Having been born in a time where you can still remember the Internet not being an integral part of the music industry, what are your thoughts on the pros and cons on the immersive nature of the Internet and the music industry now?
There are pros and cons for sure, the pro being that it’s now so much easier to get your music out there. For someone like me, that’s been a great thing. Even a track like “Settle Down”, I mean it’s up to 20 million views. And even before I worked with Gotye, it had two million views. Just as me putting it out there, a blogger picked up on it. For those reason it’s fantastic, but it also means that everything is so accessible now.

I remember buying, it was a Silverchair CD and actually Amy Winehouse’s first album – I remember buying that and the excitement of having spent my own money on it. I played it so many times and who cares if I didn’t like it the first time. I would play it so many times. I spent money on it. I wanted to get the most out of it. I see the way I listen to music now. I flip through iTunes wanting to listen to this and that and not wanting to pay attention. That’s a con I think of the Internet making things so at our hands. It’s like the music industry always has gone through changes. It’s not like this is the first time so I just see it as a chance to for us to be forward thinking about it and how to now put value on music and how to make it still an industry that is productive for everyone.

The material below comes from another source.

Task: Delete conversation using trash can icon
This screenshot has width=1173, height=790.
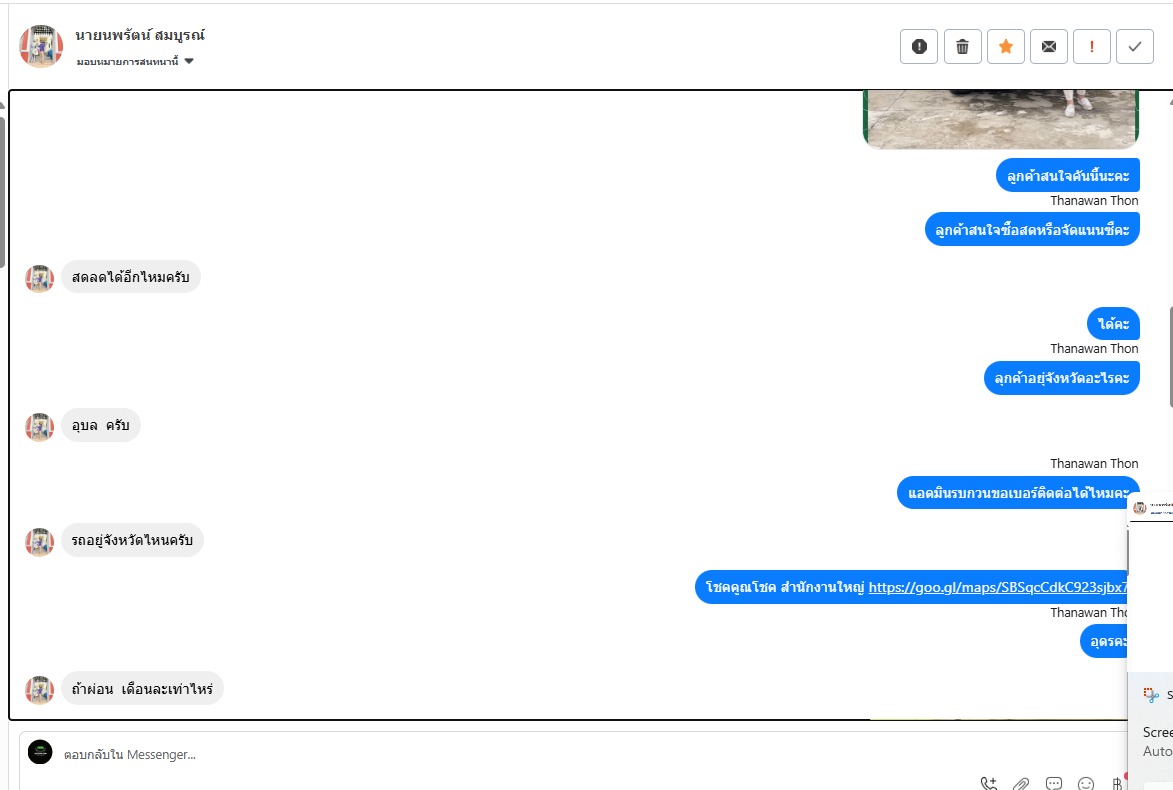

Being a young female musician that obviously many boys and girls look up to, who is some of your major idols whether in the music industry or elsewhere?
I love a lot of authors. They’re just personal inspirations to me. I read a lot of C.S. Lewis, I got into a lot of Helen Keller’s books for awhile. She’s an inspirational woman. Musically it ranges from like Trent Reznor, to Jeff Buckley, to Rufus Wainwright, more recently Janelle Monae, Minnie Riperton…a lot of African American soul artists, gospel, R&B, but also experimental stuff.